Robin Hanbury-Tenison, a Cornish explorer who suffered badly from the virus, raised over £130,000 to create the therapeutic garden.

The explorer had benefitted himself from a similar garden at Derriford Hospital, when he spent more than six weeks recovering from Covid-19.

Robin said: "With tubes coming out of everywhere they wheeled me into the garden and I remember the moment I felt the sun on my face, saw the flowers, opened my eyes and pressing on my tracheotomy tube said 'I’m going to live'.

Spending time in the garden at Derriford at Hospital helped saved Robin's life Credit: Derriford Hospital

"Everybody knows that fresh air and exercise makes you feel better but nobody has ever really understood it.

"They’re now beginning to examine it clinically and really understand the truth of the healing power of nature and I am living proof of that because I experienced it.

"I was about to die and I went out into a garden and I was made better.”

But the Cornish garden is set to be unique and will be the first therapeutic garden in the country to have medical gases directly piped into it so critically ill patients can use the space.

Kym Vigus, a Sister on the Critical Care Unit at Royal Cornwall Hospital, says she's over the moon that work is soon beginning on the garden.

She said: "It’s like the light at the end of the tunnel.
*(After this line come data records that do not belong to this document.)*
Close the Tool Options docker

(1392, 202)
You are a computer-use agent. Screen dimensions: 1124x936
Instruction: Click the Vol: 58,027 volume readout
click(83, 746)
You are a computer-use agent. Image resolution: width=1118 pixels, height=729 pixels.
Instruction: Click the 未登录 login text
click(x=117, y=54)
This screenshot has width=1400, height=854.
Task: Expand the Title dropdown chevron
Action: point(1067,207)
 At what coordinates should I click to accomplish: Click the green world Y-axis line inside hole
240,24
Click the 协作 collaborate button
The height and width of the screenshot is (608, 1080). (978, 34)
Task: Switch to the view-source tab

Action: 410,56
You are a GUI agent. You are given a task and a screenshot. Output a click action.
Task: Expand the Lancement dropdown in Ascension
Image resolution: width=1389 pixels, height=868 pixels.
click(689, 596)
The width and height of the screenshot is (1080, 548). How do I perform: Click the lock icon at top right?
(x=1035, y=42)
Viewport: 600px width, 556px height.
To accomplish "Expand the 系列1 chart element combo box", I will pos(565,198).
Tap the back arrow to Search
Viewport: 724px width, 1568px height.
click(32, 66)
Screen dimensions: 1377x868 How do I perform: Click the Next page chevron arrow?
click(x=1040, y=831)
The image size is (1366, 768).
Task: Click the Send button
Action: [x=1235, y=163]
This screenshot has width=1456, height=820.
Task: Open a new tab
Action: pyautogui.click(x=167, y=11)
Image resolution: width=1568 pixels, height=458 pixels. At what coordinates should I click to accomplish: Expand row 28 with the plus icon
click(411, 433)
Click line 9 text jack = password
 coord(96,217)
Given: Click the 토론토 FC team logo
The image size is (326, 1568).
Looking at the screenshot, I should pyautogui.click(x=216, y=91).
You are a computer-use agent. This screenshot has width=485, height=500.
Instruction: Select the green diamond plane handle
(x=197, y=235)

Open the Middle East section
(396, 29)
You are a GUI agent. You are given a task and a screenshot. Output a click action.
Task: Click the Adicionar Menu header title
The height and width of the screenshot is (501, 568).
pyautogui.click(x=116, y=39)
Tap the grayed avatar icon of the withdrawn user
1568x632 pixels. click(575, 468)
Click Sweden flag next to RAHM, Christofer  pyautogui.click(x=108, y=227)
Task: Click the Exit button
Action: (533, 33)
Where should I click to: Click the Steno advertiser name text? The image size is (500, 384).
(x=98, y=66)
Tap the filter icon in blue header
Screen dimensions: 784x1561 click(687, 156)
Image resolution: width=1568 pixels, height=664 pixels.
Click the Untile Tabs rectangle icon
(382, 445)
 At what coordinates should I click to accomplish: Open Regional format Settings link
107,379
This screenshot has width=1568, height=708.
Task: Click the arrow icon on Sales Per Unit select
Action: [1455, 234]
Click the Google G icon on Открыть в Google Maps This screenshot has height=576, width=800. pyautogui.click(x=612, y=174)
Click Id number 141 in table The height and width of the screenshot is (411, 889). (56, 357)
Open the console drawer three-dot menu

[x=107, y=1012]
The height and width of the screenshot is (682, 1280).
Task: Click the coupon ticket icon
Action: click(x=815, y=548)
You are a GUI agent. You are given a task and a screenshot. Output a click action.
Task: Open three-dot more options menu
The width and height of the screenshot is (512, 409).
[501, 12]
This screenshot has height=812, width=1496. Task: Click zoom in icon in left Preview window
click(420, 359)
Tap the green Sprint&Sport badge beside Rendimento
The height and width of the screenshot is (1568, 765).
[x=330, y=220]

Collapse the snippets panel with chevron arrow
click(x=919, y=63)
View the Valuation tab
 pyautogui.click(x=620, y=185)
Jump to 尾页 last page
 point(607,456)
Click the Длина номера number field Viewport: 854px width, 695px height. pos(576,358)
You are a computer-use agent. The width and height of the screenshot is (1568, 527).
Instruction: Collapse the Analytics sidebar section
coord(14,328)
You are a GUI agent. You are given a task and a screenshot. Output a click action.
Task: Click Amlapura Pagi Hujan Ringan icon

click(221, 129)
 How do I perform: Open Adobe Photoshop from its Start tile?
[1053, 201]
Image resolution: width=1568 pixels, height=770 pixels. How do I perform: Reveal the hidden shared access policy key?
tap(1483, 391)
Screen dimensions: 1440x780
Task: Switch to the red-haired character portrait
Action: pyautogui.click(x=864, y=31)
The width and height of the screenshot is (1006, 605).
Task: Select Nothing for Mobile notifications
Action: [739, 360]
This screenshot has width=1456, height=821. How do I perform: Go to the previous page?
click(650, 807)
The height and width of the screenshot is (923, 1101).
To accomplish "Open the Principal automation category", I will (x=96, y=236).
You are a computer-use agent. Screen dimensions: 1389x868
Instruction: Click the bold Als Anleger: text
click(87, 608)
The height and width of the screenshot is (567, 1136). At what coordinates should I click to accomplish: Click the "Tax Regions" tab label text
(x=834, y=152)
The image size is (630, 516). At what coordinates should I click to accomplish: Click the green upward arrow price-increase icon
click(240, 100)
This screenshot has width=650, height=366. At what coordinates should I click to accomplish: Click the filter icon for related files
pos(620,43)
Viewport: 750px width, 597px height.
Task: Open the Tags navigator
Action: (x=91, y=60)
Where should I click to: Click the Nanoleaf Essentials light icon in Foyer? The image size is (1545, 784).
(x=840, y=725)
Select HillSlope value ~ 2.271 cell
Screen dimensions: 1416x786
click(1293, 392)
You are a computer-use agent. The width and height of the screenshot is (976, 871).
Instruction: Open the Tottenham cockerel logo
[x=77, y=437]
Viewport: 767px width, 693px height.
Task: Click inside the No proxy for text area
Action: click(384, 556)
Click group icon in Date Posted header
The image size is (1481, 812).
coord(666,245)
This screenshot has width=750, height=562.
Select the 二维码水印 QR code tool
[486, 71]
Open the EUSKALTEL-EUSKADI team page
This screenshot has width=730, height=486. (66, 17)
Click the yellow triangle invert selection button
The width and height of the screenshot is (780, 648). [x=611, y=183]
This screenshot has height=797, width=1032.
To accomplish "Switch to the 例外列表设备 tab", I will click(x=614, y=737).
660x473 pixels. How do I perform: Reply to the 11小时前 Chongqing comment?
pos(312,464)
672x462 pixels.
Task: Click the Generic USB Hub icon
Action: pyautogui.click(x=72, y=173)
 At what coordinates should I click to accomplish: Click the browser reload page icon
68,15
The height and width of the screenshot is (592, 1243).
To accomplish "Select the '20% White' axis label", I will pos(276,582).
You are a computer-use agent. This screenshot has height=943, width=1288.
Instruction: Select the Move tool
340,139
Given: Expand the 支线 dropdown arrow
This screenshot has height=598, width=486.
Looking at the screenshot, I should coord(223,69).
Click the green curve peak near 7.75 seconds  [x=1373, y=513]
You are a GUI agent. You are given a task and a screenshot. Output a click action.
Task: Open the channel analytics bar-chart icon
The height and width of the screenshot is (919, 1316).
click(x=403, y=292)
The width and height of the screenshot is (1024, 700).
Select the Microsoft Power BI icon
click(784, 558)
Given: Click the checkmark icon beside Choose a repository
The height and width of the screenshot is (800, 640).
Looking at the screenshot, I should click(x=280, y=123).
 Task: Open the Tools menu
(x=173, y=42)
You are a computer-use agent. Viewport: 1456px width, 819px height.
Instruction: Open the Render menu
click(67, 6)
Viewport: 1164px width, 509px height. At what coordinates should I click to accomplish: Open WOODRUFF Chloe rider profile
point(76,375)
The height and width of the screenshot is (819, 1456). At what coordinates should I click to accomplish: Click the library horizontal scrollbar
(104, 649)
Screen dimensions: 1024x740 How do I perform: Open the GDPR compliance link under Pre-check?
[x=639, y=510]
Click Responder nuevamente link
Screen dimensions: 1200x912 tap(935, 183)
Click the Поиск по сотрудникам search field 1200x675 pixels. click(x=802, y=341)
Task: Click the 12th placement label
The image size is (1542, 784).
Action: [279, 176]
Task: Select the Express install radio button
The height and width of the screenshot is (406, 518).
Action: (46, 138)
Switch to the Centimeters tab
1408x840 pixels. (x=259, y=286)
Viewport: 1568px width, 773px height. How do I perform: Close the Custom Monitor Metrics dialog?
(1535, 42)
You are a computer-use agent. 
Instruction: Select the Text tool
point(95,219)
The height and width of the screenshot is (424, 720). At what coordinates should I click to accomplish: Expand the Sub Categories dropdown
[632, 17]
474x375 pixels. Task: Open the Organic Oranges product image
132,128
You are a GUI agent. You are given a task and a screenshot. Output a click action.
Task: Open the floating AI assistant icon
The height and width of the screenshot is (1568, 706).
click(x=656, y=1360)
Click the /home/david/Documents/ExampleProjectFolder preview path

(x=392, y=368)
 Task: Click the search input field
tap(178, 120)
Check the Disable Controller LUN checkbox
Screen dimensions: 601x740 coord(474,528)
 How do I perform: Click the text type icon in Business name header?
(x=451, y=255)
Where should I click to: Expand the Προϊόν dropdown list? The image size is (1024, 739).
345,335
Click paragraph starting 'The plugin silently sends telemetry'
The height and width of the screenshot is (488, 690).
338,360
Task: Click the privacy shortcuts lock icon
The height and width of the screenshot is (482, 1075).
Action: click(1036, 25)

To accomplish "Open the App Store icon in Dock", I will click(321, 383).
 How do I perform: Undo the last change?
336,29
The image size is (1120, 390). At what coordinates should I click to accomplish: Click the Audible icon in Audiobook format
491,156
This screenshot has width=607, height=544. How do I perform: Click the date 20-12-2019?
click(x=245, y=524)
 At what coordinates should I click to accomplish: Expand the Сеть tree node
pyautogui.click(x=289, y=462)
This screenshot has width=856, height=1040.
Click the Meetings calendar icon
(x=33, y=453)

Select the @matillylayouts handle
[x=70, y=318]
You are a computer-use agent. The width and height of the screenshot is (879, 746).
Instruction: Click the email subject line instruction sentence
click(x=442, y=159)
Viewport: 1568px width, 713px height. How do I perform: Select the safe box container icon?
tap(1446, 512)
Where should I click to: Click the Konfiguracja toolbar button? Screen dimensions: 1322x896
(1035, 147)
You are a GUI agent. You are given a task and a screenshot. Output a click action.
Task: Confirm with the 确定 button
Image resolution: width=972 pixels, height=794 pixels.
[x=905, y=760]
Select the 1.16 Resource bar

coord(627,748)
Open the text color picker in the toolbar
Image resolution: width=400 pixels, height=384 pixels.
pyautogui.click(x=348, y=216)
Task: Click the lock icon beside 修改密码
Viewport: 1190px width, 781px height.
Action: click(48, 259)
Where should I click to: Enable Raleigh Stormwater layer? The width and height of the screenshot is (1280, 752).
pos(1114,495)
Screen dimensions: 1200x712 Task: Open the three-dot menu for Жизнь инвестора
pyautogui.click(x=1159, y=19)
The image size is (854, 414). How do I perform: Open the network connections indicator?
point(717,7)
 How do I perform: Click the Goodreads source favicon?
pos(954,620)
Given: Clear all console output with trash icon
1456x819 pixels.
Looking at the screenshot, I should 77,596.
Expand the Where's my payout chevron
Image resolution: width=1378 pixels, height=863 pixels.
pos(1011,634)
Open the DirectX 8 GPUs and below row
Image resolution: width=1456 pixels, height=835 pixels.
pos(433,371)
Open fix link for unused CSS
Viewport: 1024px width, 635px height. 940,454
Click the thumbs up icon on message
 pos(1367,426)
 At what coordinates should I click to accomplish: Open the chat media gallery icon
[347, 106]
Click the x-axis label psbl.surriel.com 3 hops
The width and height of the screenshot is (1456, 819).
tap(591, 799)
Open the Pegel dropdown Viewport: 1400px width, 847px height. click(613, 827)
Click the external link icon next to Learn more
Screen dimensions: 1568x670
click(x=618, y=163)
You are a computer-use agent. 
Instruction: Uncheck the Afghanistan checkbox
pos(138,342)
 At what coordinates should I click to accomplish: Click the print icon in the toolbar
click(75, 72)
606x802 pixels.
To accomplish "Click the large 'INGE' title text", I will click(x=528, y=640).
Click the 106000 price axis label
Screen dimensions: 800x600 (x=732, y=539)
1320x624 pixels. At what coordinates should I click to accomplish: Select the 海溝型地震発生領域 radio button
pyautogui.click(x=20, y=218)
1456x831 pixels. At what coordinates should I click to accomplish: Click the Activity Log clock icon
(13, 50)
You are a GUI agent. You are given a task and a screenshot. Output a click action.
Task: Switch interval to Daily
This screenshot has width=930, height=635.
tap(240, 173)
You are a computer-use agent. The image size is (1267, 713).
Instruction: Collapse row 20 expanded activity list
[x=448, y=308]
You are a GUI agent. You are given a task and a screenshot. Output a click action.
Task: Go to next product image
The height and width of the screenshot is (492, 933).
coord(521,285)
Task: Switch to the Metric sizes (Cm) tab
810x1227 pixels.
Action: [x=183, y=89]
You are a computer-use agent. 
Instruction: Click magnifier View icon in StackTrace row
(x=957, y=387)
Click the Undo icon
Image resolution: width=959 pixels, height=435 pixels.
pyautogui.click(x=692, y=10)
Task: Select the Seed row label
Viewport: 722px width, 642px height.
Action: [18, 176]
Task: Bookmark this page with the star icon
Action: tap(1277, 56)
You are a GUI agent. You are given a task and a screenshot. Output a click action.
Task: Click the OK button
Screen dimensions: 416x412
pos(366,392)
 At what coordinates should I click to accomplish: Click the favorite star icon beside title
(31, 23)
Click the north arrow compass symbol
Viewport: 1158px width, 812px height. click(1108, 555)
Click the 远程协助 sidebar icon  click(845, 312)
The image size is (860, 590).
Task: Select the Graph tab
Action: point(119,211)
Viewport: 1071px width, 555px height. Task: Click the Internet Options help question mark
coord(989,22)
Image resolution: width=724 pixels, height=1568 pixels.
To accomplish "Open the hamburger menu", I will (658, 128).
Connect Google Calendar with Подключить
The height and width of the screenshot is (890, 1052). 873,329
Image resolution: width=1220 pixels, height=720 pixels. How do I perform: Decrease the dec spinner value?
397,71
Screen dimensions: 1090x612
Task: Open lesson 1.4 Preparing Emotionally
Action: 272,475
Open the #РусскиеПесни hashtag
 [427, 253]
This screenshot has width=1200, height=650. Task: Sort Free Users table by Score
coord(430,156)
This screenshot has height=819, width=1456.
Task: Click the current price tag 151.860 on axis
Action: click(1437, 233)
It’s been three years of real hard graft especially with the pandemic.

"We never expected to have to go through that, morale is low, staffing is low, it’s going to help us as well as our patients to be able to take that time out and do the stuff we normally do with our patients and that’s rehab them to a higher standard.

"So we’ve got a bridge so they can practice their walking, it’ll be a nice flat surface, the fact that we’ll have space for two whole beds, it’ll be a nice family space and people will be able to bring in their pets.”

The garden is located right below the Critical Care Unit and should be complete and ready for patients to use by the start of the summer.